1^infinity=Q

lim(x->infinity)(1+Q/x)^x, Q is some positive real number
direct Substitution yields: (1+Q/infinity)^infinity=(1+0)^infinity=1^infinity
because lim(n->infinity)(1/n)=0
then let some number "S"=lim(x->infinity)(1+Q/x)^x
natural log: lnS=lim(x->infinity)ln(1+Q/x)^x
because compound function limit properties: g(lim(x->infinity)f(x))=lim(x->infinity)g(f(x))
property of natural logs:lnS=lim(x->infinity)x*ln(1+Q/x)
x=1/(1/x):lnS=lim(x->infinity)ln(1+Q/x)/(1/x)
L'Hopital's rule:lnS=lim(x->infinity)(-Q/(x^2+Q*x))/(-1/x^2)
reduce:lnS=lim(x->infinity)(Q*x)/(Q+x)
(brief digression)some expression "A" fulfills the following equation: (Q(Q+x))/(Q+x)+A/(Q+X)=(Q*x)/(Q+x)
multiply by (Q+x) on both sides: Q^2+Q*x+A=Q*x
subtract (Q^2+Q*x) from sides:A=Q*x-Q*x-Q^2
reduce:A=-Q^2
substitution:lnS=lim(x->infinity)(Q(Q+x))/(Q+x)-Q^2/(Q+x)
reduce:lnS=lim(x->infinity)(Q-Q^2/(Q+x))
take limit:lnS=Q-Q^2/(Q+infinity)
reduce:lnS=Q-0=Q
raise to e on both sides: S = Q

I'll explain any part that sounds confusing. (though I'll refer back to previous posts if people ask the same question)

>>12
because infinity is not a number and is not a real amount.
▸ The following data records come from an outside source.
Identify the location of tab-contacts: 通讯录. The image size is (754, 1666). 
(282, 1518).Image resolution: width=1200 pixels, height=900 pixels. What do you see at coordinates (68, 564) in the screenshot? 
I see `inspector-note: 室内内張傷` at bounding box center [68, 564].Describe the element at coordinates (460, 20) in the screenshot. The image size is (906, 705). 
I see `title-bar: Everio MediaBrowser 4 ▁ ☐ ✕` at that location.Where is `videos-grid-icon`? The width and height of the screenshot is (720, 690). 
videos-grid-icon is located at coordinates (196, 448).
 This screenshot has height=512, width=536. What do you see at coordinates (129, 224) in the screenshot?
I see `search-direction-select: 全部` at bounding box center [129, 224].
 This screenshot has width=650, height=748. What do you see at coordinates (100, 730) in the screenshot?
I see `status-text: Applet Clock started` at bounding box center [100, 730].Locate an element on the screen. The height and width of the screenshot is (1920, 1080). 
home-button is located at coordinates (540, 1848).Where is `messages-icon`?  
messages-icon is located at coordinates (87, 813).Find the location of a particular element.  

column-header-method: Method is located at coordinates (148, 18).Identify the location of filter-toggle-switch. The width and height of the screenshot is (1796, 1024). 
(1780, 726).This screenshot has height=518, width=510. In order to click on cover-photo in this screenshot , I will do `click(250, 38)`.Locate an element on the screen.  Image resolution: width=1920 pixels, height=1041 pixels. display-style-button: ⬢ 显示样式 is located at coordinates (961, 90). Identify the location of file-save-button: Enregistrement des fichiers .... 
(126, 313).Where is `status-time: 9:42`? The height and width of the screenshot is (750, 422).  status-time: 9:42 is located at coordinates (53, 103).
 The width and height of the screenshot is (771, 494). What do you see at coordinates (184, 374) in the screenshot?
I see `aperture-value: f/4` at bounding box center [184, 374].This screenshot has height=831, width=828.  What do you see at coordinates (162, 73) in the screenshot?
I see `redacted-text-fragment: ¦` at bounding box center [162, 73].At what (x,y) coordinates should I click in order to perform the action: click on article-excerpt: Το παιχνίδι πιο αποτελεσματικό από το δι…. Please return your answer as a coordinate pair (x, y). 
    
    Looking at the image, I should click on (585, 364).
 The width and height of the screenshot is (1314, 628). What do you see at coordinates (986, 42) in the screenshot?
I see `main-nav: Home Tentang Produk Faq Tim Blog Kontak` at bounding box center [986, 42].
It's closer to an unreal than a real (because any positive real number times infinity is infinity) and therefore can have certain properties inherent to the real numberline that, well, bend in the complex numberline. I can define an unreal for which the multiplicative property of 1 does not apply. I'll call this unreal "f" such that f*1=/f. When I take 1^f, I'm going to get some wierd answers. Yet just because I've taken a real number to an unreal exponent, doesn't mean I can't have a real answer. E.G. e^(pi*i) = -1. Therefore, 1^infinity can equal 1, but it can also equal 67 and more.